### [SELECTED EXCERPT]
[Start of section]

Let’s Encrypt HTTP Challenge

This Caddy container setup is based on my earlier home server Caddy config, with one major difference: we don’t need the DNS challenge for Let’s Encrypt to verify that we actually own the domain for which we ask for HTTPS certificates; we can use the simpler HTTP challenge. After all, our web server is reachable from the public internet and, therefore, from Let’s Encrypt’s servers.

Preparation: Increase UDP Buffer Sizes for QUIC

The QUIC protocol (implemented by Caddy) requires larger buffers than are normally available in Linux (source). While we’re at it, we can also enable memory overcommit, which is required by Redis. Add the following to /etc/sysctl.conf:

net.core.rmem_max = 2500000
net.core.wmem_max = 2500000
vm.overcommit_memory = 1

Reboot and check the values with the following commands:

sysctl net.core.rmem_max
sysctl net.core.wmem_max
sysctl vm.overcommit_memory

Dockerized Caddy Directory Structure

This is what the directory structure will look like when we’re done:

/data/
 └── docker/
     └── caddy/
         ├── config/
         ├── data/
         ├── container-vars.env
         ├── Caddyfile
         ├── caddy_security.conf
         └── docker-compose.yml

Create the new directories:

mkdir -p /data/docker/caddy/config
mkdir -p /data/docker/caddy/data

Caddy Docker Compose File

Create docker-compose.yml with the following content:

services:

  caddy:
    container_name: caddy
    hostname: caddy
    image: caddy:latest
    restart: unless-stopped
    ports:
      - "80:80"

[End of section]

### [TO DO]
(a) According to the Caddy container guide, why can this setup use the HTTP challenge for Let's Encrypt instead of the DNS challenge?
(b) Carry on writing the Caddy container guide from its last line onward.

### [PROVIDED DATA]
[Start of section]

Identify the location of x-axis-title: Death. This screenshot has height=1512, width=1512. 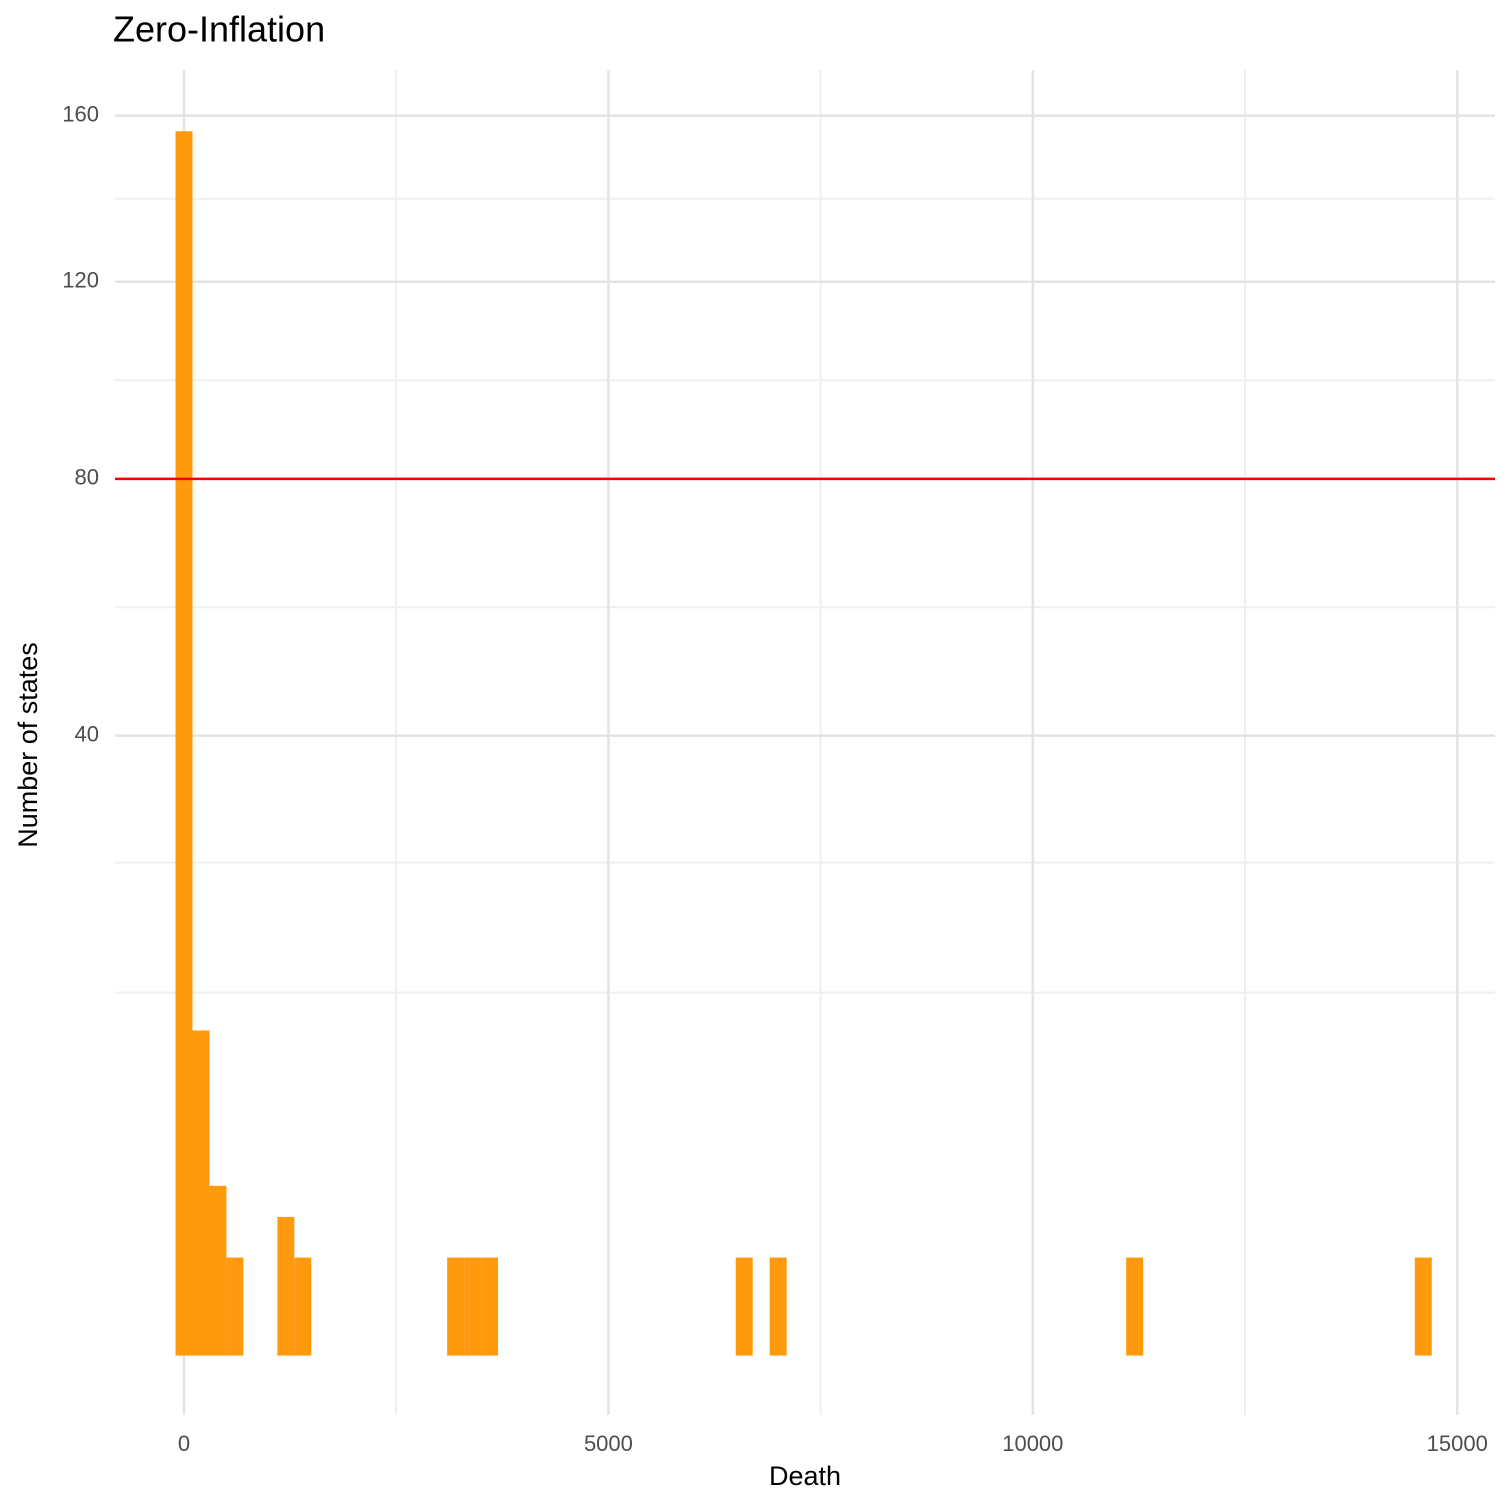
(805, 1476).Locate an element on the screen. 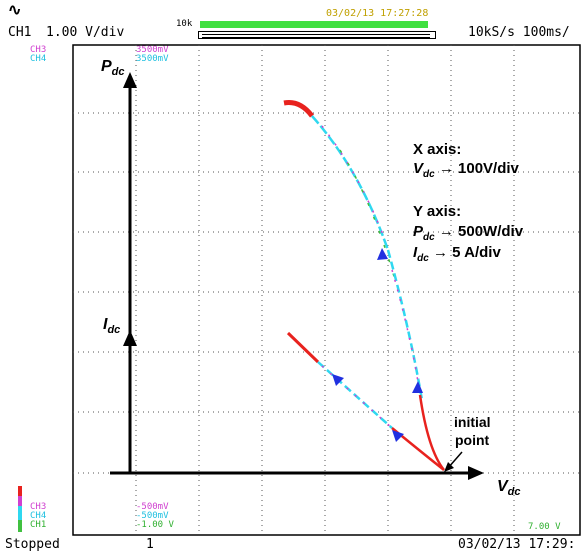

[End of section]

### [TASK RESULTS]
(a) The web server in this setup is reachable from the public internet, which means Let's Encrypt's servers can reach it too. The simpler HTTP challenge is therefore enough to verify ownership of the domain, so the DNS challenge from the earlier home server config isn't needed.

(b)
      - "443:443"
      - "443:443/udp"
    networks:
      - caddynet
    env_file:
      - container-vars.env
    volumes:
      - ./Caddyfile:/etc/caddy/Caddyfile:ro
      - ./caddy_security.conf:/etc/caddy/caddy_security.conf:ro
      - ./data:/data
      - ./config:/config

  whoami:
    image: "containous/whoami"
    container_name: "whoami"
    hostname: "whoami"
    networks:
      - caddynet

networks:

  caddynet:
    attachable: true
    driver: bridge

The whoami service is created strictly for testing purposes. You can remove it once things are working as expected.

Caddy container-vars.env File

Everything that is specific to your deployment goes into the container-vars.env file. This includes domain names, IP addresses, API keys, email addresses, and so on.

Create container-vars.env with the following content:

MY_DOMAIN_1=example.com               # replace with your domain

Caddyfile

Create Caddy’s configuration file Caddyfile in the same directory as the .yml file and paste the following content:

whoami.{$MY_DOMAIN_1} {
	reverse_proxy whoami:80
	import caddy_security.conf
}

HTTP Header Security Configuration File

Create the file caddy_security.conf in the same directory as the .yml file and paste the following content:

header /* {
        # Require HTTPS for subdomains, too
        Strict-Transport-Security "max-age=31536000; includeSubDomains; preload"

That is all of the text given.